For the purposes of this Agreement “Eligible Trade L/Cs-Retail” shall
mean and include all documentary letters of credit issued by an L/C Issuer for the
account of Borrower for payment of the purchase price of finished goods inventory
which will be Eligible In-Transit Inventory-Retail upon presentation of a draft
under that documentary letter of credit, subject to the further conditions contained
in Section 6.18 of this Agreement and subject to Reserves for set-offs
imposed by Agent in its reasonable credit judgment. For the purposes of this
Agreement “Eligible Trade L/Cs-Wholesale” shall mean and include all
documentary letters of credit issued by an L/C Issuer for the account of Borrower or
Wholesale Subsidiary for payment of the purchase price of finished goods inventory
which will be Eligible In-Transit Inventory-Wholesale upon presentation of a draft
under that documentary letter of credit, subject to the further conditions contained
in Section 6.18 of this Agreement and subject to Reserves for set-offs
imposed by Agent in its reasonable credit judgment.”
(f) Section 6.1 of the Credit Agreement is hereby amended and restated to read in its
entirety as follows:
“6.1 Mergers, Subsidiaries, Etc.
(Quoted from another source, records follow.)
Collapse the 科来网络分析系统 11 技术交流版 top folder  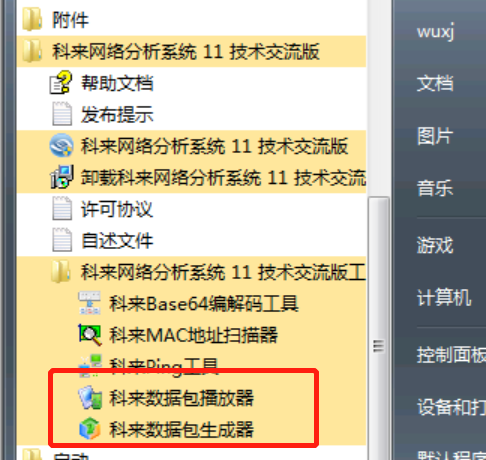192,51
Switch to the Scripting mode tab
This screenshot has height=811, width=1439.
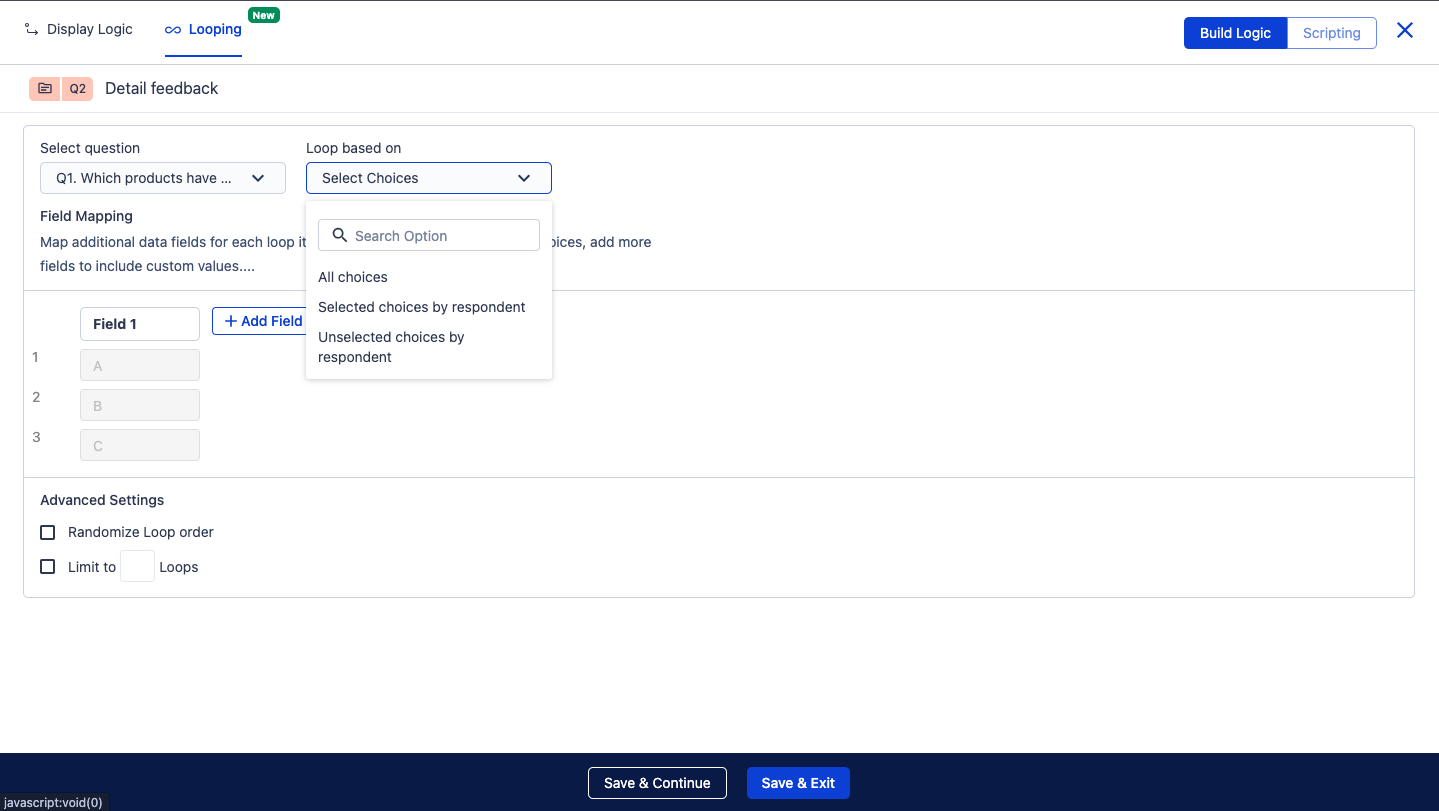1331,33
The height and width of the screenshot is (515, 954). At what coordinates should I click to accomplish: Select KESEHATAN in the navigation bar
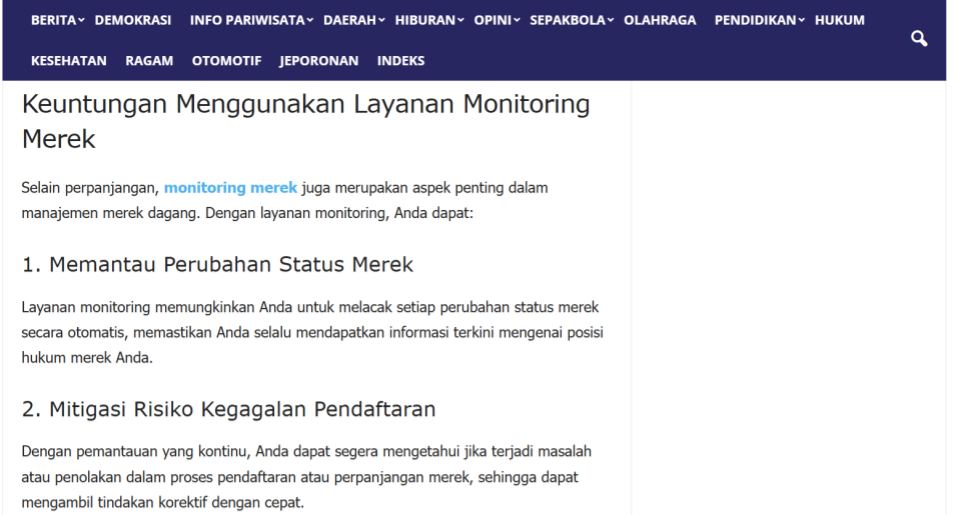click(x=69, y=60)
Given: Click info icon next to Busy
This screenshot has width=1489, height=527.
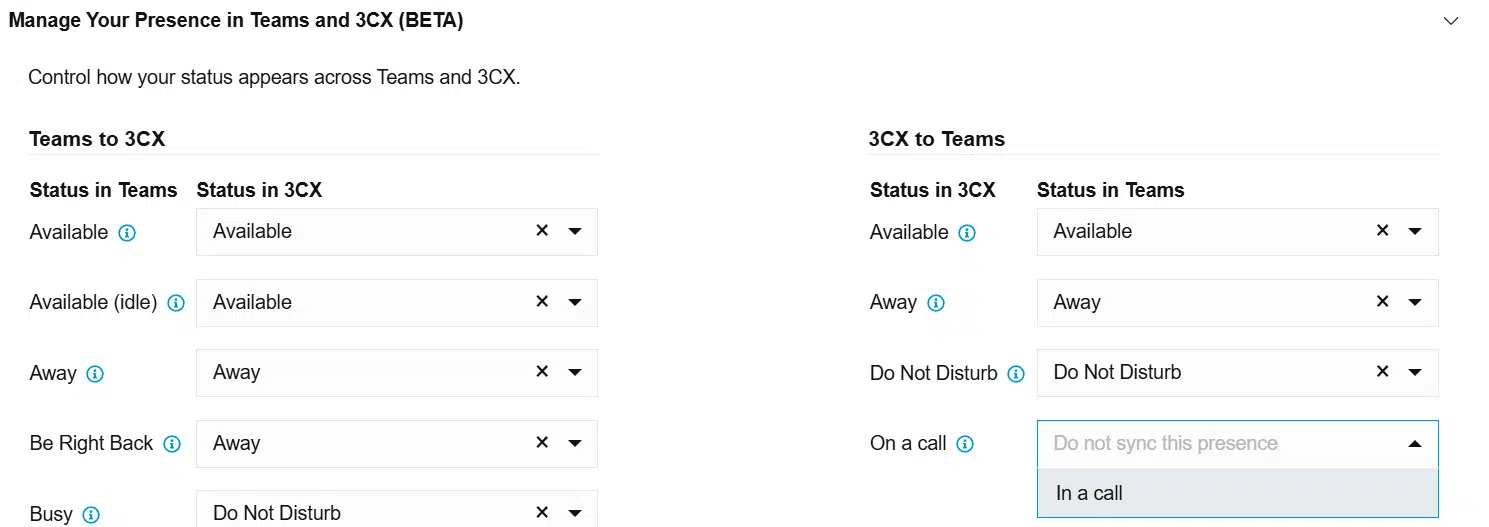Looking at the screenshot, I should tap(91, 515).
No Credit Party shall directly or
indirectly, by operation of law or otherwise, (a) form or acquire any Subsidiary, or
(b) merge with, consolidate with, acquire all or substantially all of the assets or
capital stock of, or otherwise combine with or acquire, any Person, except (i)
Bermans may be merged with and into Borrower or another Loan Party, (ii) one or more
Store Guarantors may be merged with any other Store Guarantor or any Loan Party so
long as such Loan Party is the survivor in any merger involving a Loan Party; (iii)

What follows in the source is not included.